Naturalmente, si el hijo de puta hubiera aparecido colgado en su habitación el 27 de julio de 1991, ahora tendría un recuerdo traumático. Pero el día que tuvo la edad de votar ya sabíamos que la idea del suicidio era metafórica. Detrás de la promesa había, solo, la determinación de no convertirse en la coartada de sus padres. Nada que no pase cada día en todo el mundo; Jordi era otro menor de edad que invocaba la esperanza de volver a nacer el día que se hiciera mayor. Quería liberarse de las servidumbres que había heredado y expresaba la pereza que le hacía vivir sometido a unos valores que lo deprimían.

Aunque yo fuera más discreto, también vivía rebotado con los detritus de las derrotas heredadas. Para romper con la fuerza gravitacional de la nostalgia, él cogió la historia de su familia y la tiró directamente por la ventana. "¿No queríais olvidar? ¡Pues olvidemos, cojones!" Este gesto, que podría haber sido de artista, enamoró a muchas princesas. A mi manera, yo también he acabado llevando tan lejos como he podido la actitud que encontré en mi casa. Lo que pasa es que, como en mi casa querían recordar y no olvidar, he ido en dirección contraria: en vez de tirar por la ventana el pasado de la familia, me he pasado la vida separando el grano de la paja, es decir, poniéndolo todo a prueba.

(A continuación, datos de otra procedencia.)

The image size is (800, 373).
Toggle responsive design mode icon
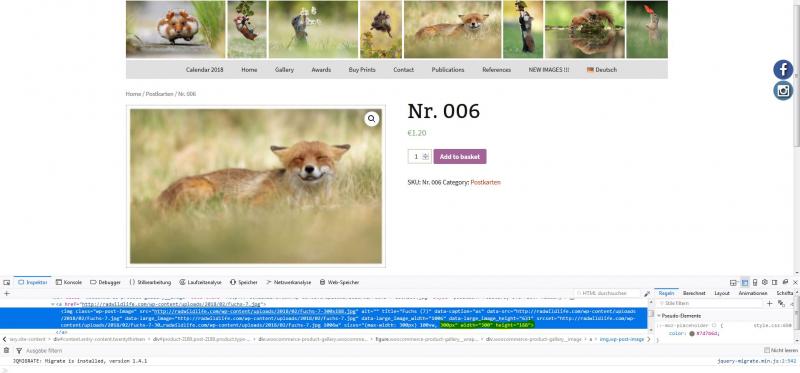(755, 282)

Me acabé de dar cuenta no hace mucho, un día que estábamos en la plazoleta de Ocata y hablaba con su madre de la biblioteca del señor Vicenç y de los libros que todavía tiene guardados en cajas, en los altillos del piso. Como somos vecinos y tengo espacio, en algún momento salió la posibilidad que yo guardara algunos, y Jordi, que escuchaba la conversación fumando en silencio, dijo: "Los libros, madre, se venden, no se regalan". Me tuve que aguantar la risa. Hacía mucho tiempo que no nos veíamos y me alegró de ver que, a diferencia de muchos de mis amigos más cultos, no se ha ablandado ni un poco.

Aunque no nos asemejamos mucho, siempre he empatizado con su manera de tomarse las cosas a todo o nada; con el asco que le dan los procesos preestablecidos de sumisión colectiva. En cuanto a la manía que tengo de separar el grano de la paja, supongo que me ayudará a explicar por qué caí prisionero del buen corazón de Nuria. La primera novia que tuve en periodismo me enseñó la lección más importante de la carrera, quizás la lección que me ha llevado a escribir. Me enseñó que soy tozudo, pero que las ideas establecidas y aceptadas por la mayoría que no encuentran la manera de metérsete en el cerebro, tarde o temprano, intentan atacar violentamente el cuerpo para ablandarte y conquistarte.